Bizhiki Neebowid, who also goes by Jason Henry, has been asking for years to be able to the test in Ojibwe, a language he’s reclaiming after years of cultural oppression.
“Every year they’d ask me, ‘Language of preference?’ and I’d always say, ‘Anishinaabe or Ojibwe’ and I’d always get, ‘No here’s your choices,’” said Neebowid.
As a truck driver, Neebowid has a commercial license and needs to take a written test every five years. The last time he took it was when he discovered he could take the test in his mother tongue.
“I was so surprised [when] they said, ‘You can take it in Ojibwe, Oji-Cree or Cree and my jaw hit the floor … The guy said to me, ‘It’s $23 if you fail and I was like out of principle, I’m going to keep spending my $23 until I can pass this test.”
But he passed, on his first try.
A spokesperson for the Ministry of Transportation allows written knowledge tests up to 31 languages. Ojibwe, Cree and Oji-Cree have been available since 2021.

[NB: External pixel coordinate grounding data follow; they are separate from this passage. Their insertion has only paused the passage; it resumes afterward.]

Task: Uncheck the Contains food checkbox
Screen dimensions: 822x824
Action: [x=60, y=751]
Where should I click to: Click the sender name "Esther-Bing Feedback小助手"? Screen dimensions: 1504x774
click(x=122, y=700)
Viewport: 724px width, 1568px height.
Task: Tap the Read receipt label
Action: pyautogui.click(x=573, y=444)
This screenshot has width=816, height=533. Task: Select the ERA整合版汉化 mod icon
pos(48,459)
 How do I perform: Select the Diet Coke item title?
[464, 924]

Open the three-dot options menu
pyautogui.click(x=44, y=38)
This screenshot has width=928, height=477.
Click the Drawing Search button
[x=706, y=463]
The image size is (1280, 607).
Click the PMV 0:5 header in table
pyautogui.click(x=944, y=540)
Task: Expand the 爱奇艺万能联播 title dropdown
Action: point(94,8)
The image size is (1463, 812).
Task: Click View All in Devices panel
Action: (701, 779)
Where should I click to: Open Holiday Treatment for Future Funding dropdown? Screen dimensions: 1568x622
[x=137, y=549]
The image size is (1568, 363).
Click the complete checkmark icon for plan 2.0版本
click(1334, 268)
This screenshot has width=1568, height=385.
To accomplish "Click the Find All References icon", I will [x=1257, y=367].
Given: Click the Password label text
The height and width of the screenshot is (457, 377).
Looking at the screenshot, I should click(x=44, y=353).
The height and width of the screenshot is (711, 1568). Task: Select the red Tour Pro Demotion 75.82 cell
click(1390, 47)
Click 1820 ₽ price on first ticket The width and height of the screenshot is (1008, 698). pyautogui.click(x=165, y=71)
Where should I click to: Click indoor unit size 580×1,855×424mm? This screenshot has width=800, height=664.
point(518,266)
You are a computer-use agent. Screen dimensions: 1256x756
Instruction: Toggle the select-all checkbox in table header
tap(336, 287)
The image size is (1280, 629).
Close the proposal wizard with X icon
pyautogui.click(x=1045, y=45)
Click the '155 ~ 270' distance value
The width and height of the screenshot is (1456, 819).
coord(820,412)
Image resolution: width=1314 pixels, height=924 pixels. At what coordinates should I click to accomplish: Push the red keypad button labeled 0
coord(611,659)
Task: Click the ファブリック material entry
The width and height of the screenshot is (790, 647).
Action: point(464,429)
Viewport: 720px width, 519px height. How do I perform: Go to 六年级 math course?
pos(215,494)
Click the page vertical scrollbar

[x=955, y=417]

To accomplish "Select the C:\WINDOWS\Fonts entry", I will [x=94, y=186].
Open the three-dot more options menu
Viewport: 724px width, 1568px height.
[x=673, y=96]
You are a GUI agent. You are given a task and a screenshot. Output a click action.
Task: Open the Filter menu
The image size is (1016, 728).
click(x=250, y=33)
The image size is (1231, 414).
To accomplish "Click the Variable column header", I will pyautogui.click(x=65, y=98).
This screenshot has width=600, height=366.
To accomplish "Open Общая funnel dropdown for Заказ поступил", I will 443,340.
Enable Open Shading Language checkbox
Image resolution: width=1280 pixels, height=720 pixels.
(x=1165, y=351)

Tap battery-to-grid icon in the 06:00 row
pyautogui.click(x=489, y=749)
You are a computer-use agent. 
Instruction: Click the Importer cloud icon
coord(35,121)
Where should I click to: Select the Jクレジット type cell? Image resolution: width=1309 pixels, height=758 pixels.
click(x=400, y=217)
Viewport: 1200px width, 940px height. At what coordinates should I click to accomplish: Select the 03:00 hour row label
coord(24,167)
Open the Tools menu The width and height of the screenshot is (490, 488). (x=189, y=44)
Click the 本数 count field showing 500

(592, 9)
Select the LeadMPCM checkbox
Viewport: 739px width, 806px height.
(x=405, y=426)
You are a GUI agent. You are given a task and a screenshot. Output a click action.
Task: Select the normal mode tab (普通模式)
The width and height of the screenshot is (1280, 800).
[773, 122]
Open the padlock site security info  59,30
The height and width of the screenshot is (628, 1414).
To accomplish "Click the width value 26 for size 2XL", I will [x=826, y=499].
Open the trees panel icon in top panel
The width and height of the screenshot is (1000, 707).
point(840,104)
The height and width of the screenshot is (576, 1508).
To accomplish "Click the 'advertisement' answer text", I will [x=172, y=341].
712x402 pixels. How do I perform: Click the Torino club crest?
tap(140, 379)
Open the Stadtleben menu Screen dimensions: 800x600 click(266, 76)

“Language really holds our identity … the more that I learn the more I come to understand that if you think English first, you’ll just be in that culture and that identity,” said Neebowid. “And the more that you can think Anishanabee, the more you can understand how our ancestors came to understand life and existence and the world around us. It’s all built into our language.”
For decades, it was illegal for Indigenous children to speak their languages in residential school. Generations later, the children of survivors are reclaiming those languages.
“The Elders there were always telling us no matter how much we learn the culture, we’re not going to know the culture until we learn the language,” said Lena Recollet, the Anishinaabemowin Program Manager at the Native Canadian Centre of Toronto.
Representation of Indigenous languages in the mainstream is limited so being able to do any task in your own language means a lot.
“That’s something they really told us, that its our responsibility to carry on the language, and also the teachings and to learn the way,” added Recollet.
Neebowid said hearing elders speak of the importance of knowing who he is caused him to want to learn Ojibwe at a young age. He began lessons with his parents, continues to learn and now he’s working to teach the next generation.